Norwegen stoppt Pläne für Tiefseebergbau
Umweltpolitischer Kompromiss verzögert Lizenzvergabe für arktische Meeresboden-Exploration

Norwegen hat Pläne zur Tiefseebergbau-Exploration im arktischen Ozean vorerst gestoppt. Hintergrund ist eine Vereinbarung zwischen der Minderheitsregierung und der linken Umweltpartei Sosialistisk Venstreparti (SV), die ihre Unterstützung für den Haushalt daran knüpfte, dass die geplante erste Lizenzierungsrunde nicht durchgeführt wird. Ursprünglich sollte die Regierung im Jahr 2025 erste Explorationslizenzen für den Meeresboden vergeben. Premierminister Jonas Gahr Støre erklärte, dass es sich um eine Verschiebung handle, während Vorbereitungsarbeiten wie die Ausarbeitung von Vorschriften und Umweltstudien fortgeführt werden.
Die Entscheidung stellt eine bedeutende Wende in Norwegens Ambitionen dar, eine führende Rolle im globalen Rennen um Rohstoffe aus der Tiefsee einzunehmen. Die geplanten Gebiete im arktischen Ozean gelten als reich an Metallen wie Kupfer und seltenen Erden, die weltweit gefragt sind, um den Übergang zu erneuerbaren Energien zu unterstützen. Dennoch stieß das Vorhaben auf heftigen Widerstand von Umweltschutzorganisationen und einer internationalen Koalition aus 32 Ländern, darunter Deutschland, Frankreich und Kanada. Frode Pleym, Leiter von Greenpeace Norwegen, bezeichnete den Schritt als „entscheidenden Sieg gegen den Tiefseebergbau“.
Die bevorstehende Parlamentswahl im September könnte die aktuelle Entscheidung beeinflussen. Meinungsumfragen zufolge führen die konservative Partei Høyre und die Fortschrittspartei, die beide den Tiefseebergbau befürworten. Sollten diese Parteien eine neue Regierung bilden, könnten die Pläne zur Lizenzvergabe erneut aufgegriffen werden. Greenpeace kündigte an, auch in einem solchen Fall weiter gegen den Tiefseebergbau vorzugehen.
Die norwegische Regierung hatte 2023 erste Schätzungen zu den Ressourcen im Meeresboden veröffentlicht, die „substanzielle“ Mengen an Mineralien und Metallen auswiesen. Mehrere norwegische Unternehmen, darunter Loke, Green Minerals und Adepth, hatten bereits ihr Interesse bekundet, sich an der ersten Lizenzierungsrunde zu beteiligen. Eine Stellungnahme dieser Unternehmen liegt bislang nicht vor.

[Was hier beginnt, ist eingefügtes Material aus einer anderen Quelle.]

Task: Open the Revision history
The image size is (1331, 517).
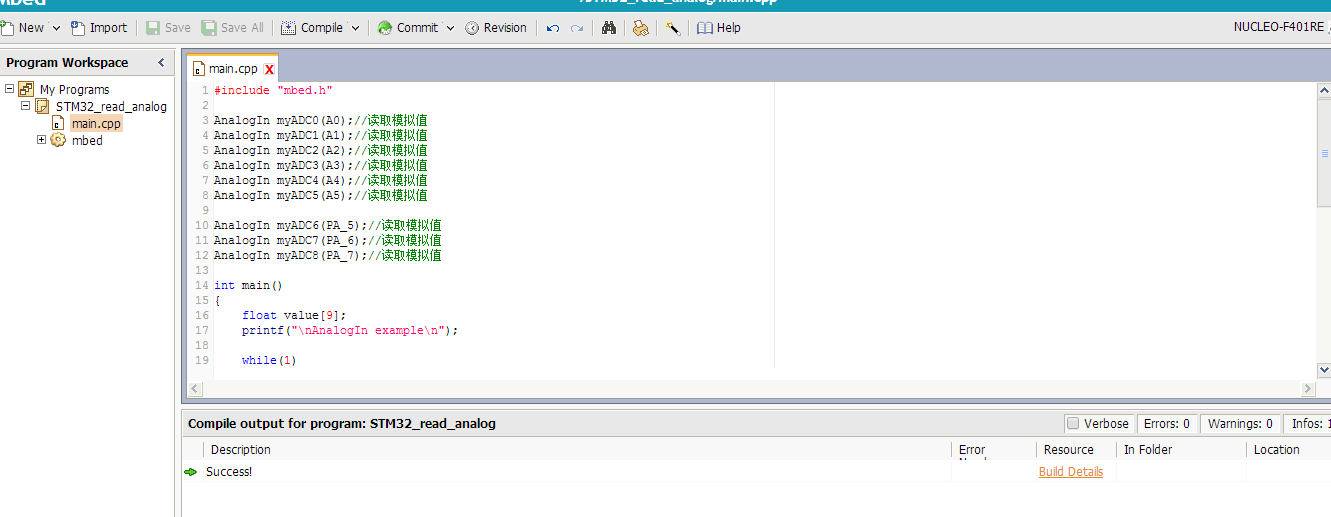Action: click(496, 28)
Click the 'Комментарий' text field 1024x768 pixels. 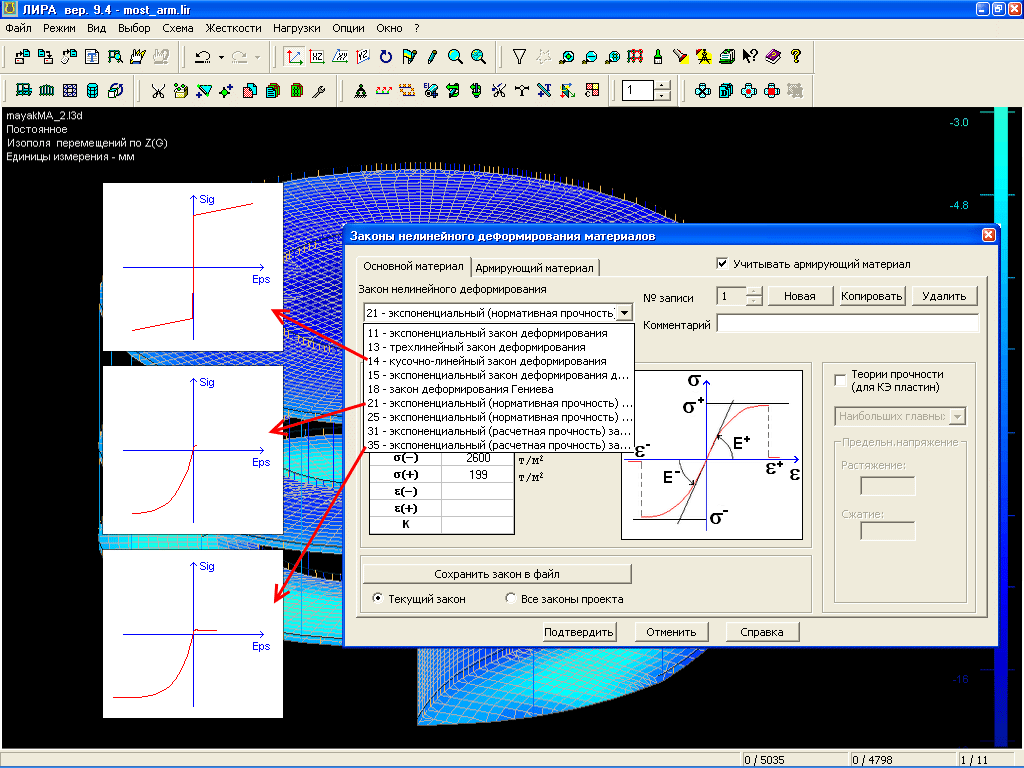[x=847, y=324]
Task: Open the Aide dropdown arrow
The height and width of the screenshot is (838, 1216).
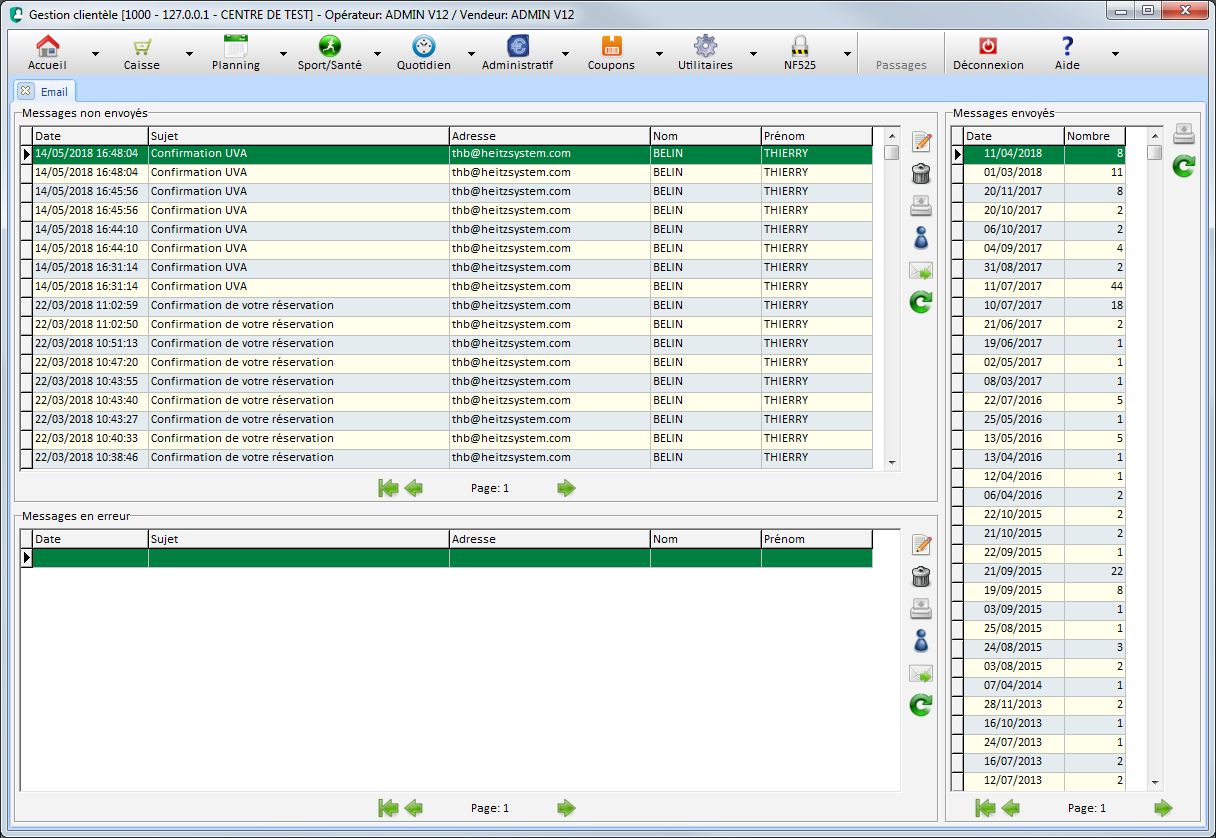Action: click(1115, 54)

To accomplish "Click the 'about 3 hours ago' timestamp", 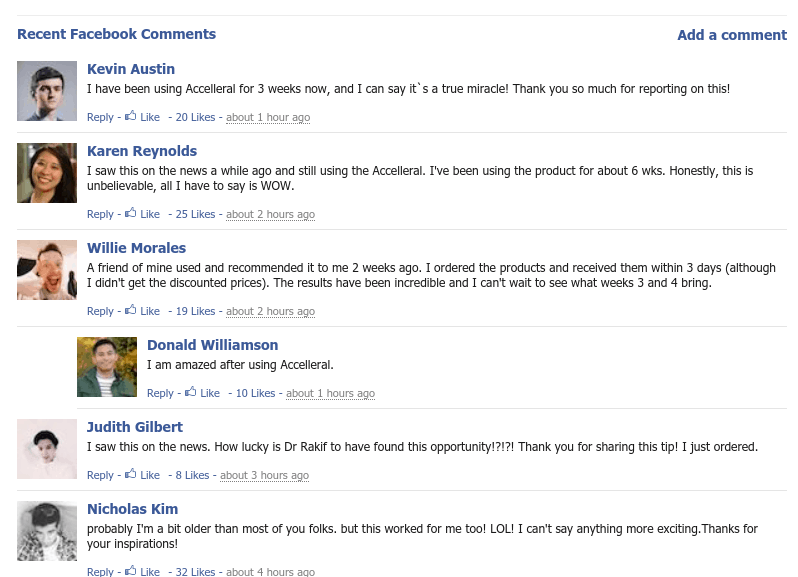I will 264,475.
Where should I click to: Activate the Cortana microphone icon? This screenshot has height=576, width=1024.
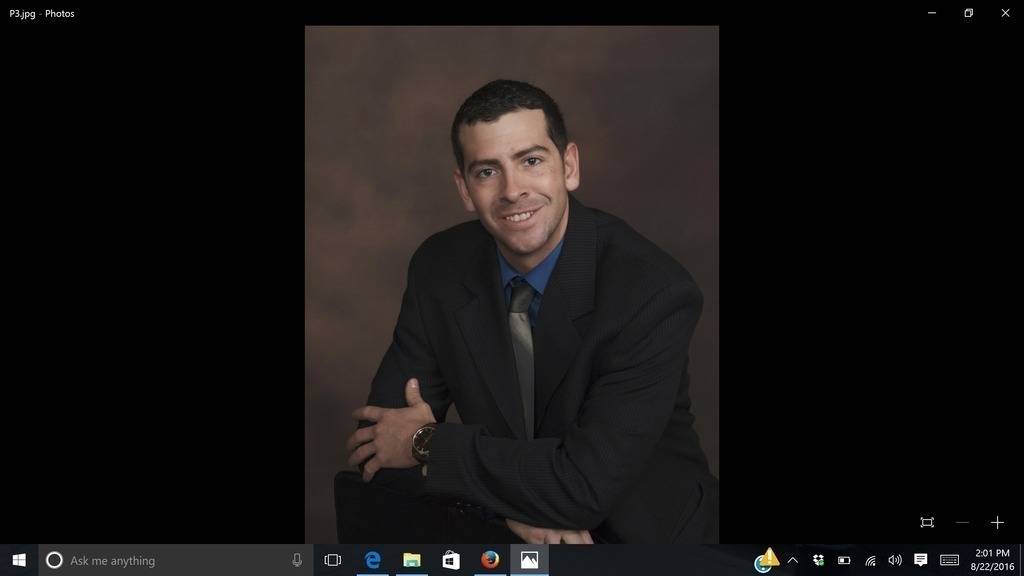pos(297,560)
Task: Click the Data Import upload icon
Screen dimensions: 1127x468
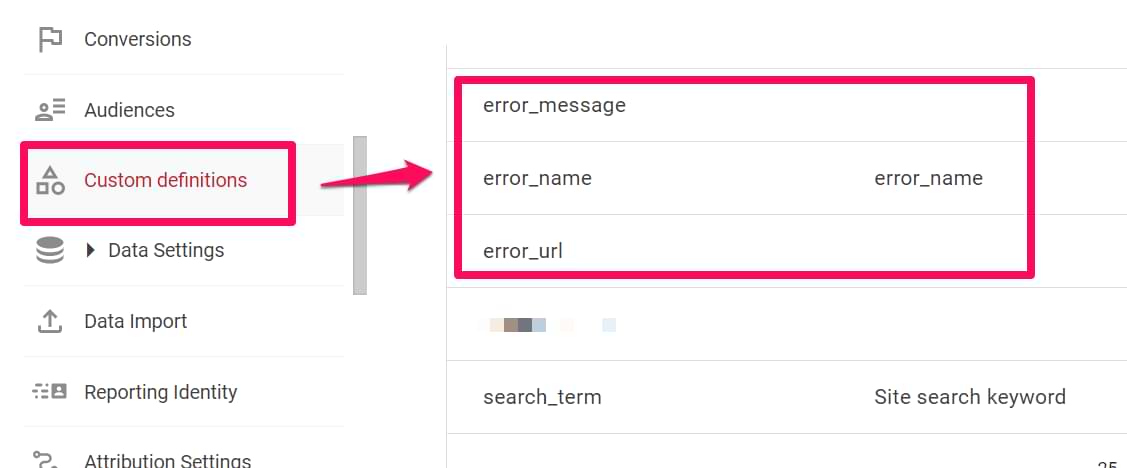Action: 49,321
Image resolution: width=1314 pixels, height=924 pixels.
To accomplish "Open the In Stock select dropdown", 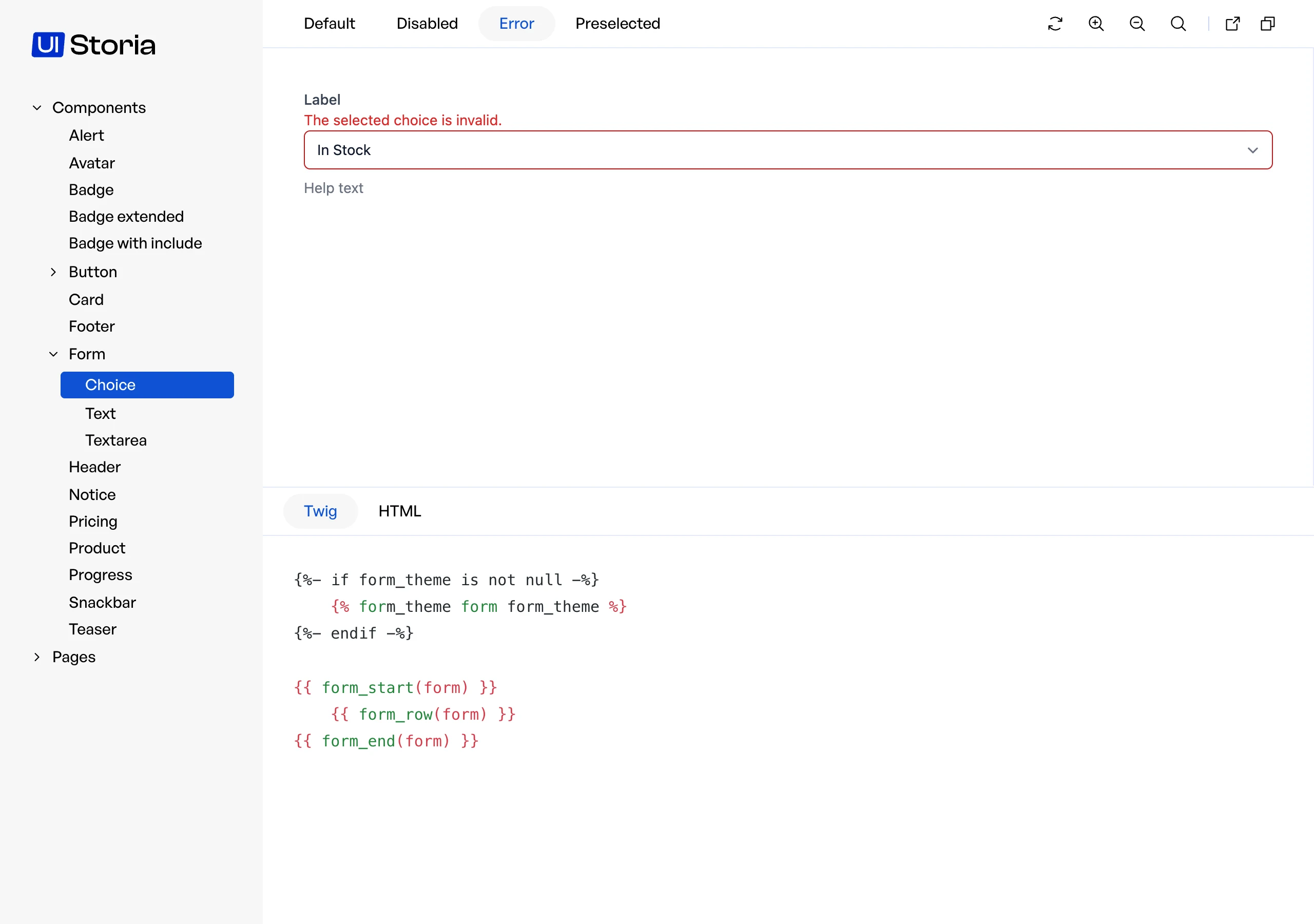I will pyautogui.click(x=788, y=150).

Die Vereinbarung zwischen der Minderheitsregierung, bestehend aus der Arbeiterpartei und der Zentrumspartei, und der SV-Partei markiert einen vorläufigen Stopp für die Industrialisierung des Meeresbodens in Norwegen. Gleichzeitig bleibt unklar, ob und wann die Tiefseebergbaupläne wieder auf die politische Agenda gesetzt werden könnten.